Although predominately a hazard during sports play, knocking out a tooth can happen to anyone. If the tooth is a primary (baby) tooth in a child, no worries unless there is excessive bleeding. However, adult teeth can pose some permanent problems. The American Association of Endodontists has a defined set of emergency protocols:

  1. Locate the tooth (be sure to avoid touching the root).
  2. Rinse the tooth, but do not scrub it or use soap or toothpaste.
  3. Re-insert the tooth into the socket if you can. DON’T FORCE IT.
  4. Maintain moisture. In the mouth, this happens naturally. If you were unable to re-insert the tooth, place it in a small container with milk.
  5. Get to the dentist or an endodontist as soon as possible.

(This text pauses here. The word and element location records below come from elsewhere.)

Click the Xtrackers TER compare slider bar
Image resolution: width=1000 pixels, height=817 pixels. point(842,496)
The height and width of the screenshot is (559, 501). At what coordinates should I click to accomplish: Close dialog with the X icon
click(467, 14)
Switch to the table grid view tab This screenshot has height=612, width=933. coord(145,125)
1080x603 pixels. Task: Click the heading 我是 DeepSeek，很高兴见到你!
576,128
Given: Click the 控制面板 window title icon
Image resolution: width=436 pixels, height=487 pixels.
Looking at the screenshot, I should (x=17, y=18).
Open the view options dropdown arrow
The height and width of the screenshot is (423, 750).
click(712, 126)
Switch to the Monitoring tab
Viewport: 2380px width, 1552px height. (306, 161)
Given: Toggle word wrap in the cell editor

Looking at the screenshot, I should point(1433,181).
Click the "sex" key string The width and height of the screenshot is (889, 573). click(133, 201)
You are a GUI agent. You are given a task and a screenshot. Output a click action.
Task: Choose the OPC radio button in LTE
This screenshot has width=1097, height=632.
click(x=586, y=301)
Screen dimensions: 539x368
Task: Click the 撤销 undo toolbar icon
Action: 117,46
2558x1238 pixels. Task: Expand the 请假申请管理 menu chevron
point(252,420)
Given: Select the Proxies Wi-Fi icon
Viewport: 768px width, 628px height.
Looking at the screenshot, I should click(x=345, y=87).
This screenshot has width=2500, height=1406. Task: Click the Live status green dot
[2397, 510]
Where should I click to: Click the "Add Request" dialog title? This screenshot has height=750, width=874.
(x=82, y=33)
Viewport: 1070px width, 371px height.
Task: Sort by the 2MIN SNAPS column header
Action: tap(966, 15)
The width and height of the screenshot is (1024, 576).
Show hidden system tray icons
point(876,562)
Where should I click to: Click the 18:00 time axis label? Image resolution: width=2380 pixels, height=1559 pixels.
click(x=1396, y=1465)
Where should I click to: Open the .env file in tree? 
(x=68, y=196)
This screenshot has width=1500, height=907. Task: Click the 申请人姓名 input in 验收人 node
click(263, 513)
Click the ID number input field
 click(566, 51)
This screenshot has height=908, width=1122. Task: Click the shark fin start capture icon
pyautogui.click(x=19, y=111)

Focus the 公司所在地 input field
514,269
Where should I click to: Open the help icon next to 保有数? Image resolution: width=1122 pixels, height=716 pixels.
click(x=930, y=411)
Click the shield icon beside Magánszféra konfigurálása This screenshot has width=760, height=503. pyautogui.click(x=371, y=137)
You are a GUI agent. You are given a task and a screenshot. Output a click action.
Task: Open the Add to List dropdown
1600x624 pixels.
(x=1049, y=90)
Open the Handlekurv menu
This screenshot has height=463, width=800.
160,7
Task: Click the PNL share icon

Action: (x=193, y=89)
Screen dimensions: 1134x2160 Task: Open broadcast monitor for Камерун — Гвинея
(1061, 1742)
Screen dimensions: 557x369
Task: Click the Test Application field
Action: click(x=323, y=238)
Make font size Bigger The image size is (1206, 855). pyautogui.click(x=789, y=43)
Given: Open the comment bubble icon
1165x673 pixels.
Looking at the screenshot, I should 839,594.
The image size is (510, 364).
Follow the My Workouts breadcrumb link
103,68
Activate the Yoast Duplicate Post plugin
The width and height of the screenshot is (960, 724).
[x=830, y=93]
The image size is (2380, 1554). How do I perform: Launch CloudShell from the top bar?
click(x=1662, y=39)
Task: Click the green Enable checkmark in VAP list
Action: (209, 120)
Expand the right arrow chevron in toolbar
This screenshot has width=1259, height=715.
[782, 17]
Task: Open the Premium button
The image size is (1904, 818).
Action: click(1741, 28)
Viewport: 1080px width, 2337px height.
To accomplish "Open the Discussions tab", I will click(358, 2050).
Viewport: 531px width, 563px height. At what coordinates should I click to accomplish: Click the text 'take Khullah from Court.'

In many cases, if you can get to a dentist within a short period, usually 30 minutes or less, many knocked-out teeth can be saved.

Guide to Orthodontic Emergencies

Fortunately, most people never experience true emergencies with their orthodontic appliances. The brackets and metal wires of braces are strong, but also fragile, though. The first course of action is to contact your doctor’s office if you have a broken or loose wire or bracket.

In many instances, staff can help you figure out the problem and give you advice on how to temporarily “fix” the problem so that it doesn’t cause you pain.